The Watcher shrugged. “Only maybe. Gold’s stronger than Iron ever was.”
“From what Mr. Donegal said this morning, I think he’s nearly got to the Silver by now,” Vivian said. “I didn’t listen properly, but if he steals that too, couldn’t that be too strong for you?”
“It might,” the Watcher conceded, wrinkling up his ploughman’s face. “But he’s left it too late. You said yourself the City’s nearly in the middle of the gap. When it is, I bring the Gold and it unites with the Lead, and Lead and Gold together are stronger by three than the other two. No, no need to worry. It’ll be all right.”
“Listen,” Jonathan said. “The City’s in a bad way. It may be going to break up. Faber John’s Stone has cracked all over since the Iron Casket was stolen. I think you ought to take the Gold to the City now, to be on the safe side. Or we could take it for you, if you like.”
The Watcher spat out his straw and laughed. “And unbalance the whole of time? No thanks. The Gold goes where I go, and we both stay here until the proper moment. When midday strikes on the tower clock on the last day, I’ll be there. But thanks for the warning.”

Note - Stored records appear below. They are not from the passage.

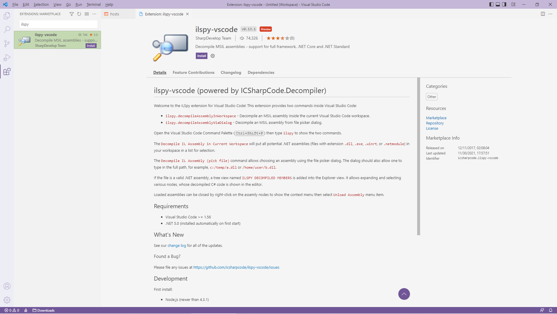The width and height of the screenshot is (557, 314).
Task: Refresh the extensions list
Action: tap(79, 14)
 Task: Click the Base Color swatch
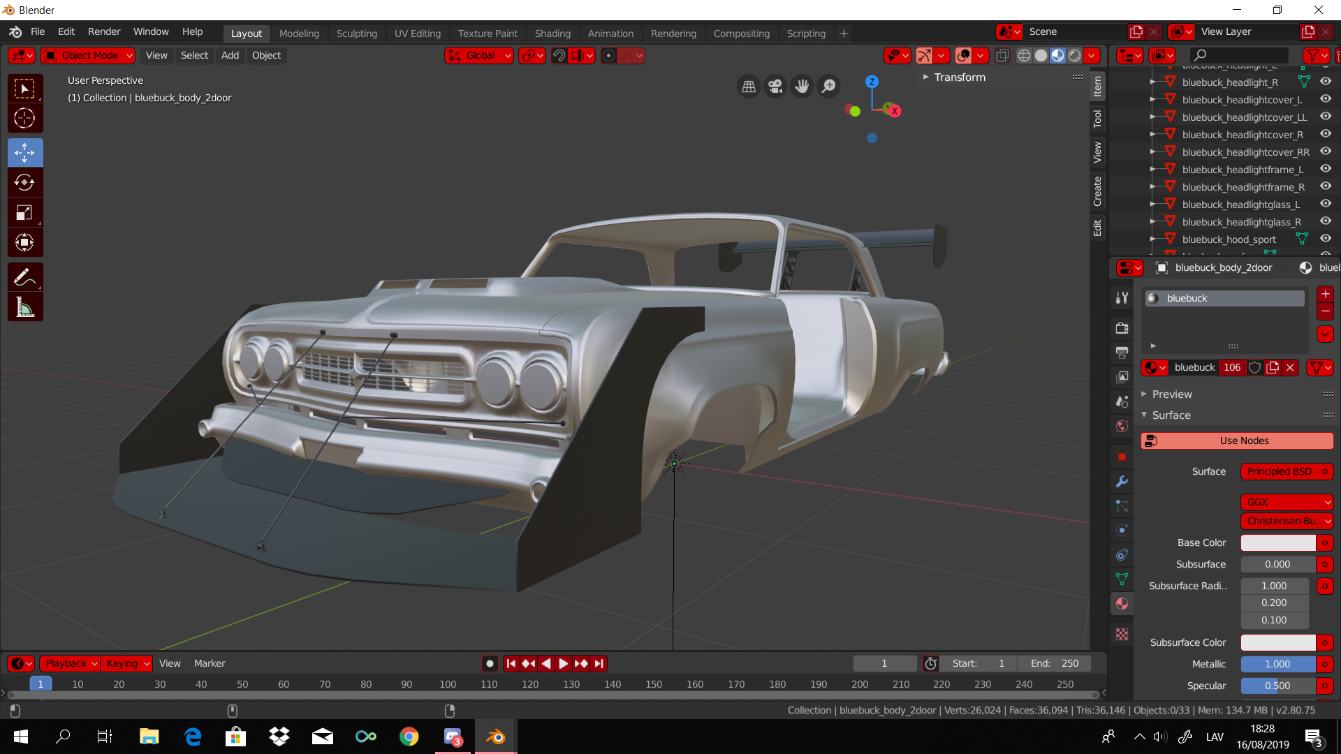click(x=1277, y=543)
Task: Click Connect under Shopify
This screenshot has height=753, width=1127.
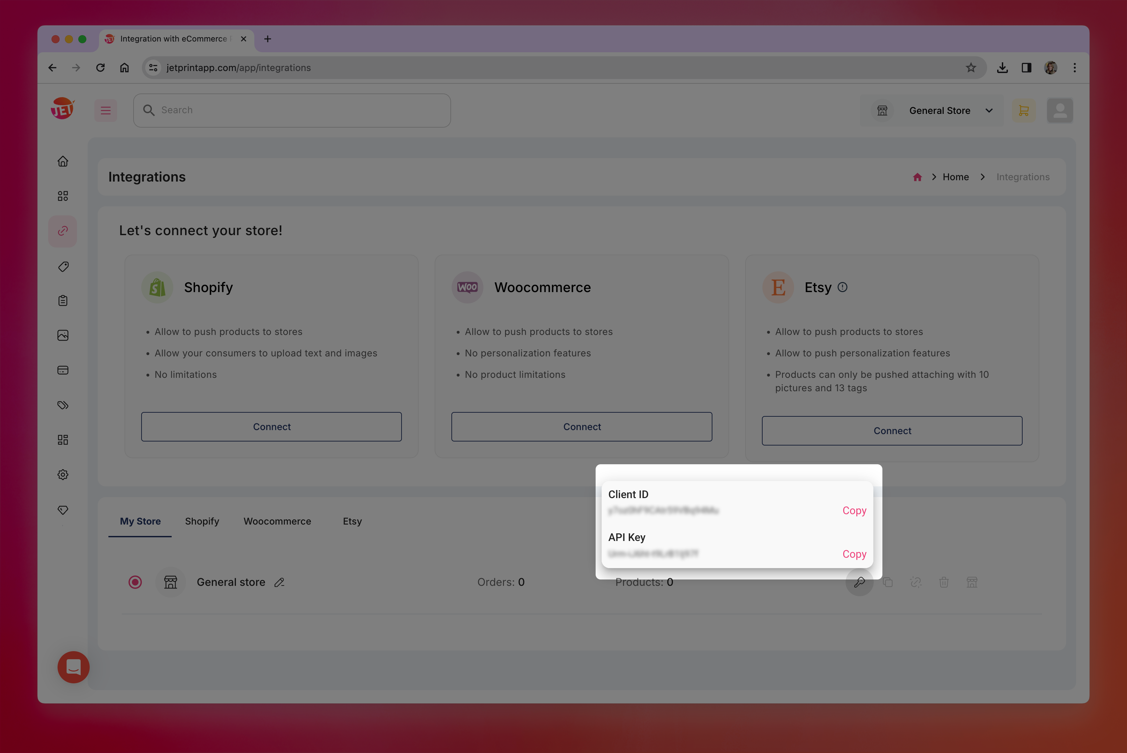Action: [272, 426]
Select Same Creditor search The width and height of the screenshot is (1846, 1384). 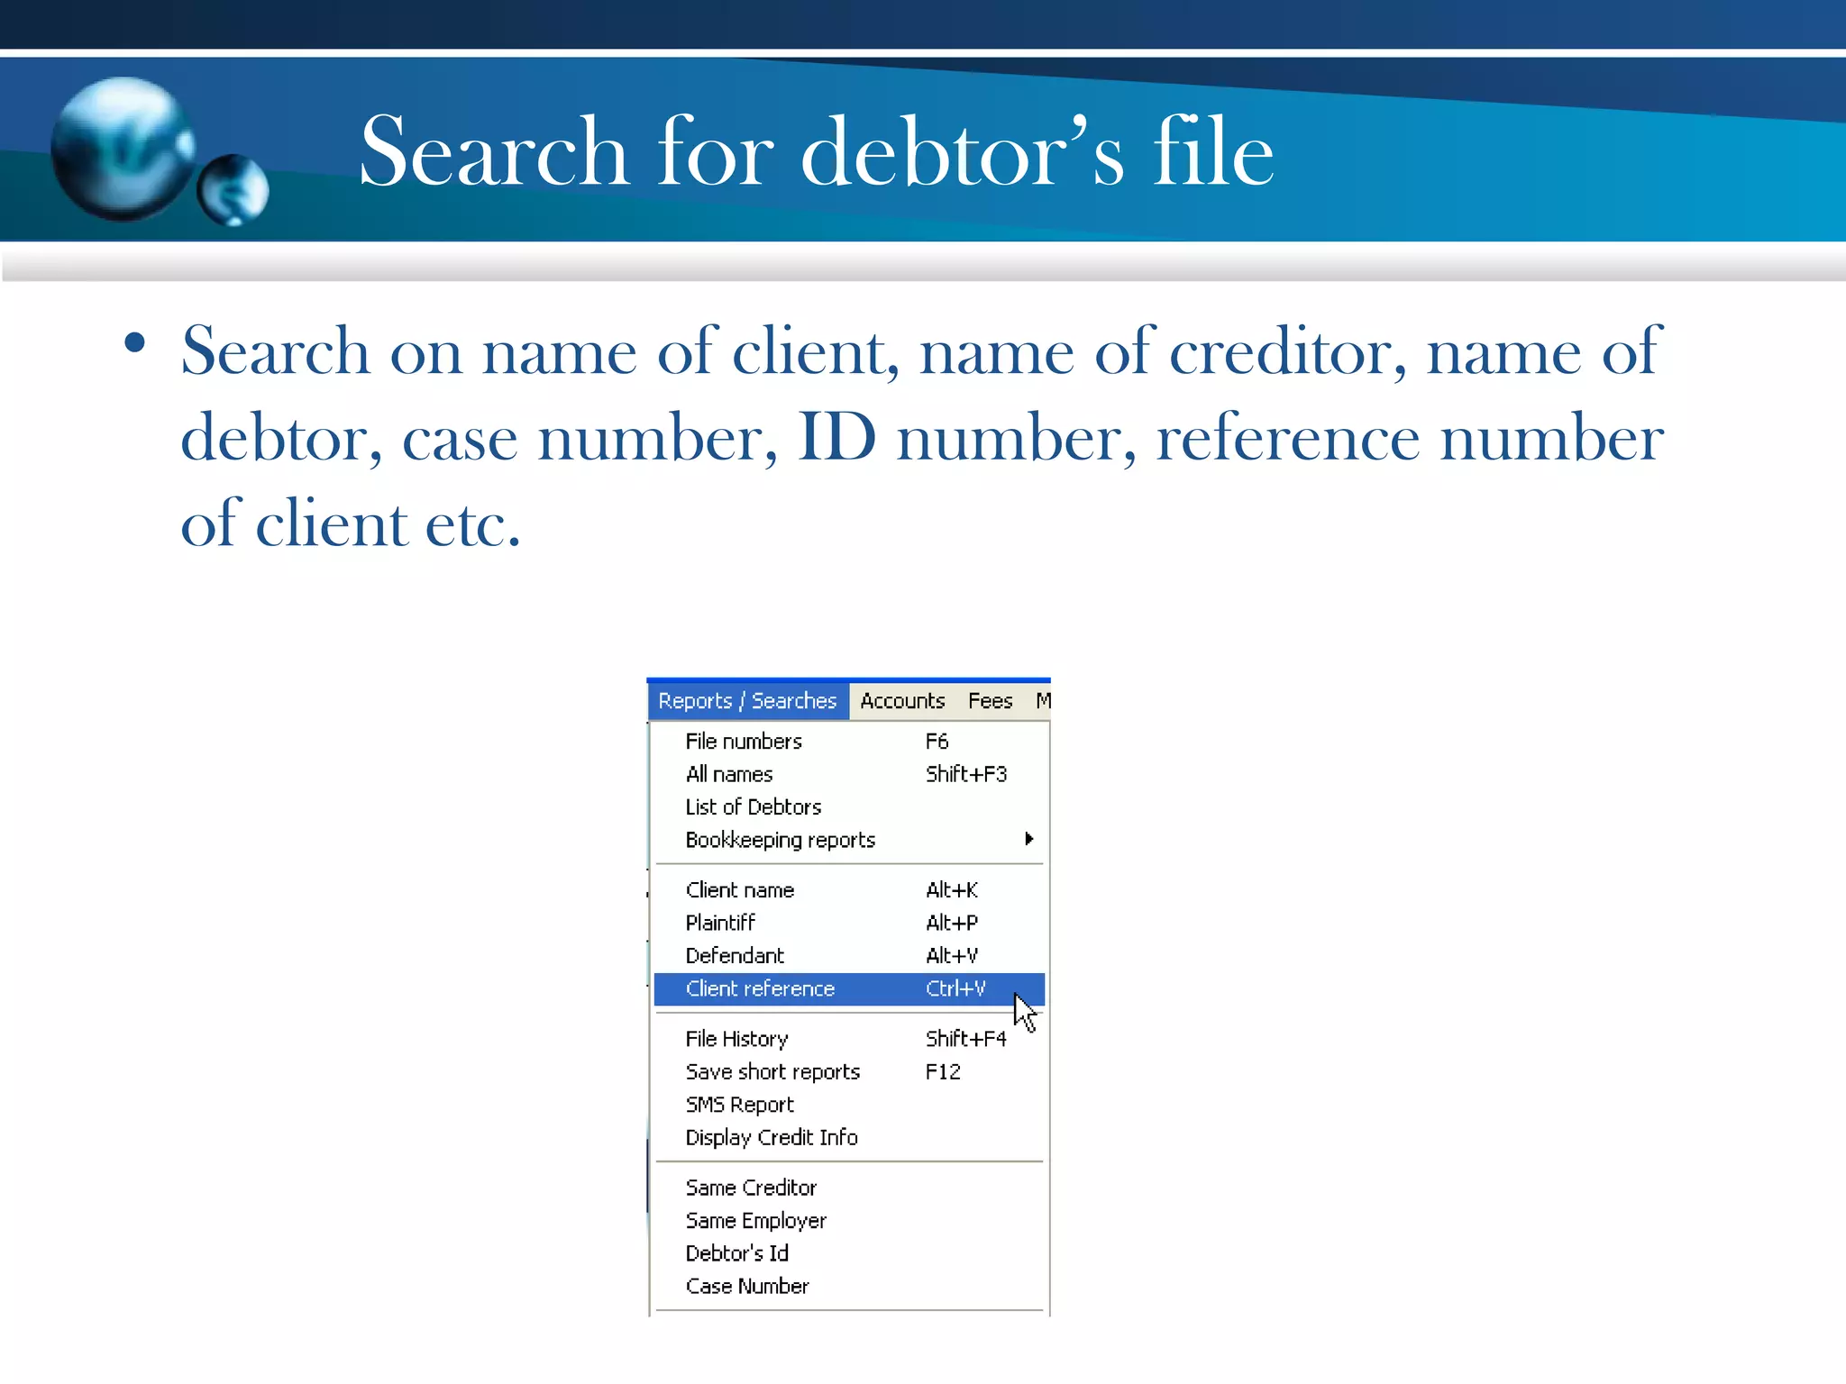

He turned away as if he was going back among the briars. Jonathan said hurriedly, “Then, please—tell us which Unstable Era the Lead Casket’s hidden in. Tell us where the Silver Casket is. We ought to warn those Guardians too.”

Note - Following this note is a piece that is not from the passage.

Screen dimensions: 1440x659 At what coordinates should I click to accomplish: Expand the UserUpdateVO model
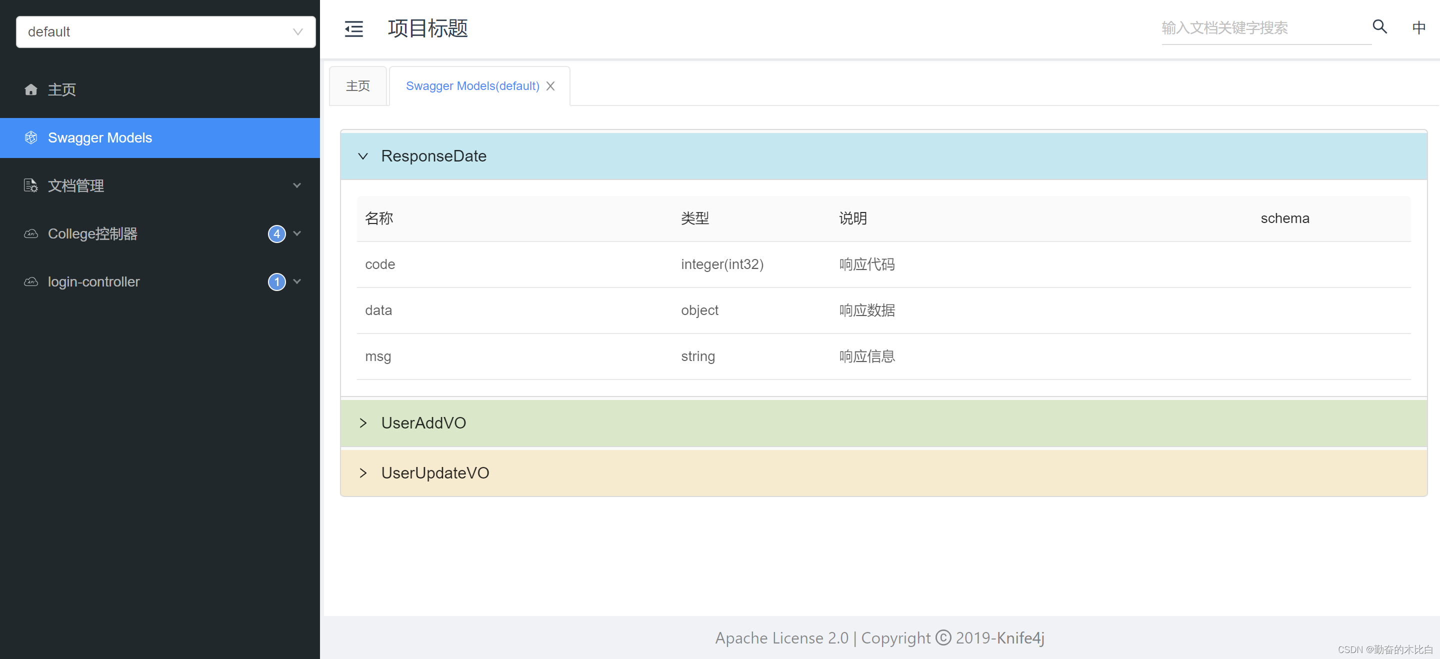(363, 473)
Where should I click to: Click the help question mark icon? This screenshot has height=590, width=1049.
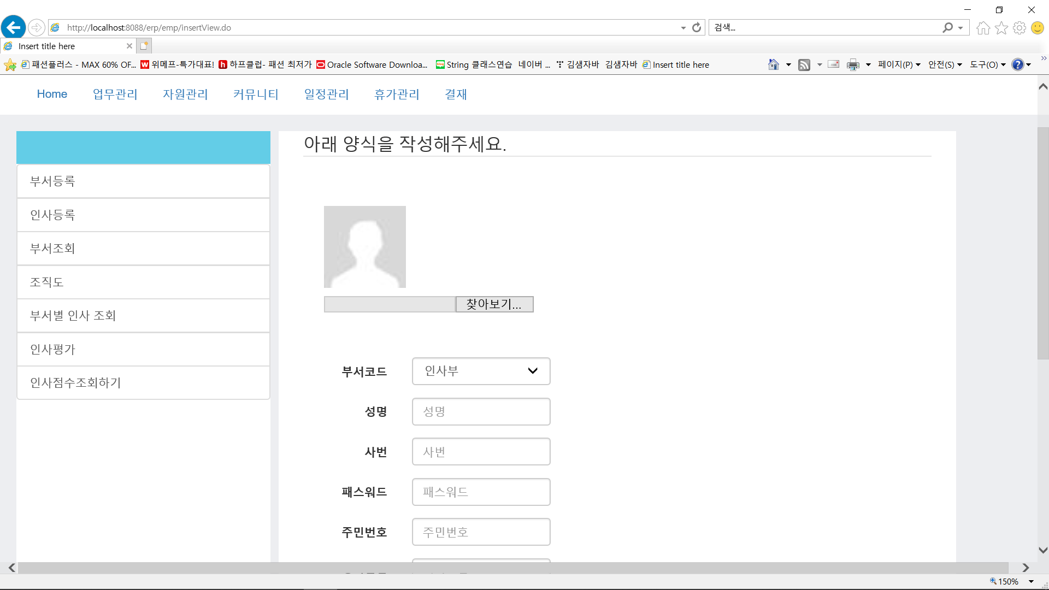[x=1017, y=64]
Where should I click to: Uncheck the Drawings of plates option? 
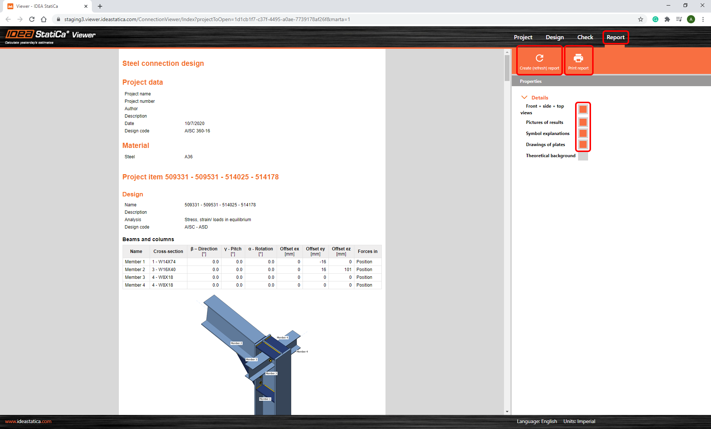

The Watcher gave him a wary look over his shoulder. “Uh-huh,” he said. “I don’t fall for that one. If you know how to find me, you know where Silver is. As for Hidden Lead, if you’re honest about coming from Time City, you can work out where it is for yourself. If you’re not, you don’t find out from me!” He unfolded his arms and stretched, in a lazy way, like people do who know they are very strong. Then he was gone. The bushes quivered a little, but it could have been through heat-haze. The Watcher had not walked away into them. Vivian thought he had just ceased to be in that particular piece of time. She had a feeling he had not gone far—perhaps only a week or so back to keep watch on the lurking thief—but he was definitely not where they were.